Match play harkens back to the type of golf that was played in a different era. Championships were won and lost based on how well you could compete against your fellow professionals on a 1-on-1 basis. It required toughness, single-mindedness, strategy and the ability to move on to the next shot without thinking about past failures or successes.
This year's tournament features the best players in the world. Lee Westwood, Luke Donald, Steve Stricker, Martin Kaymer, Rory McIlroy, Sergio Garcia and Tiger Woods are just a few of the 64 competitors.
Last year, Donald came out on top, beating Kaymer in the finals. Donald has always enjoyed the 1-on-1 aspect of match play, saying that it represents a significantly different type of game and preparation than he uses during stroke-play tournaments.
Donald believes that match play will sharpen a golfer's shot-making ability because a match can turn on a single stroke so many different times.
The presence of Woods will certainly heighten interest at the start, but if he can win his first two or three matches it will help the overall appeal of the tournament.
If this was the 2010 or 2011 season, that would have just been a pipedream. But this season, Woods appears more focused and may be prepared to make a solid run in this tournament as well as the majors that will follow.
No, Woods has not become the dominant golfer of yesterday, but it seems like he has come to grips with the issues that tore his personal life apart in 2009. He may or may not make progress in those areas, but it seems like his golf game is once again coming into sharper focus.
Go back to the Pebble Beach Pro-Am just a couple of weeks ago.
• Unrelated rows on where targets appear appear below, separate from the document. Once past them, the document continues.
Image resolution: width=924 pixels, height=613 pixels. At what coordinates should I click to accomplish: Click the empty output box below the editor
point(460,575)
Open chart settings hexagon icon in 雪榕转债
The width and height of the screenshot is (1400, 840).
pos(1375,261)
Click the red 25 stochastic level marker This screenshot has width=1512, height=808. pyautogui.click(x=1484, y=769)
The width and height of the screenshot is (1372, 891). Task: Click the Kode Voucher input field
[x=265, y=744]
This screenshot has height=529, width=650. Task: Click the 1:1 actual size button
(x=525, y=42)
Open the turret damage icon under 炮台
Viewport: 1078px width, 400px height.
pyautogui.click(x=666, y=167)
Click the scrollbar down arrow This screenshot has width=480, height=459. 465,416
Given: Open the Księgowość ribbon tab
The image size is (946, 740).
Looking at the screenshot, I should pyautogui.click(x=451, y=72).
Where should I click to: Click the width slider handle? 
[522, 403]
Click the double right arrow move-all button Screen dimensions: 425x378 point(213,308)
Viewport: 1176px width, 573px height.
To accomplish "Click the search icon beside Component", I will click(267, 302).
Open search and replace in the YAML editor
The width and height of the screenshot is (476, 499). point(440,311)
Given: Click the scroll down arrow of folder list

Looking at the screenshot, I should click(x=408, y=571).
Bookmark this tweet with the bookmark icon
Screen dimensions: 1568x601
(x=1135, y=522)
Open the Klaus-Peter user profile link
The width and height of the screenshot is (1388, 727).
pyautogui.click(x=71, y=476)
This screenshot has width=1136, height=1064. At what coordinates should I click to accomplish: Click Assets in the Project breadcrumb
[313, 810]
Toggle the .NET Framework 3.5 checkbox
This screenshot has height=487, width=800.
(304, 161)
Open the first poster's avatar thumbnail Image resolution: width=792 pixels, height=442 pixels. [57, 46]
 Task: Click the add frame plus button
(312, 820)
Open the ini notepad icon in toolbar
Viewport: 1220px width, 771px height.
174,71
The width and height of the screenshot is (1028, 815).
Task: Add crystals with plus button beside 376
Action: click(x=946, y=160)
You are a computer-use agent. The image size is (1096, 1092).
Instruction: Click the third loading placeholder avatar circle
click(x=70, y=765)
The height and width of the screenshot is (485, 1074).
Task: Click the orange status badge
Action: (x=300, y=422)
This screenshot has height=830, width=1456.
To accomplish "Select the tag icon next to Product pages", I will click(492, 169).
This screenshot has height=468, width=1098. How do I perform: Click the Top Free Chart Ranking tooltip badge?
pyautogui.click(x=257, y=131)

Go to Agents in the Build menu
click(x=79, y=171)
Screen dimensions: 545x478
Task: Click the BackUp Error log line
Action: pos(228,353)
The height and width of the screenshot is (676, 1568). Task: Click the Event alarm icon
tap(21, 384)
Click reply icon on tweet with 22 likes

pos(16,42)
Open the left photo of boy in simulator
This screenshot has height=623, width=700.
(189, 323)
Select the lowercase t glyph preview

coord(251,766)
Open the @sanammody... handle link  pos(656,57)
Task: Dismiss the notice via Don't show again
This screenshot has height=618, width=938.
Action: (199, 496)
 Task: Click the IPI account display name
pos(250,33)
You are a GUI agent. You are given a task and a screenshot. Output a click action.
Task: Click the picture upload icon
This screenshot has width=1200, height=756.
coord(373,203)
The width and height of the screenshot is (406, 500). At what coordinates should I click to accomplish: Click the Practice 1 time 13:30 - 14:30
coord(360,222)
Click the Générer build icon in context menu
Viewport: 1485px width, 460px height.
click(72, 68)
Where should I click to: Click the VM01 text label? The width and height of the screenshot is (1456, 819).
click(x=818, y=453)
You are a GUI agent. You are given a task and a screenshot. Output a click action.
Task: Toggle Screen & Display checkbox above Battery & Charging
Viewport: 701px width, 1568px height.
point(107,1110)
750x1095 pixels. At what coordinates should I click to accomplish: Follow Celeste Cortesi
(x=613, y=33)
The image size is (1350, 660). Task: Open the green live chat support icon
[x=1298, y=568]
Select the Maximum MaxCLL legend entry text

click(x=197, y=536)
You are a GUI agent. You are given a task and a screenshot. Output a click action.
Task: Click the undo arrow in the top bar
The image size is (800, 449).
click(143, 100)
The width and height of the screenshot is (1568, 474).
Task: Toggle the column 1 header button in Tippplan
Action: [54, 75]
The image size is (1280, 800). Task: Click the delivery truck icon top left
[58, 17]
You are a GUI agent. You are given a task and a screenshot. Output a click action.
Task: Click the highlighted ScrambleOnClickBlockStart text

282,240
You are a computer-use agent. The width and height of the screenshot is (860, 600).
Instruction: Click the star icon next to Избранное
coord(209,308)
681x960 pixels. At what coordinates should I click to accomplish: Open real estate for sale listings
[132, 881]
Woods played three solid rounds and appeared ready to make a charge on Sunday and get back in the winner's circle. Instead, it was old rival Phil Mickelson who stole the show.
There are more steps for Woods to take. He is not all the way back. He must learn how to walk through the opening and then shut the door behind him like he once did so frequently.
The Accenture Match Play championship will give him the opportunity to take one more step on the road to golf recovery.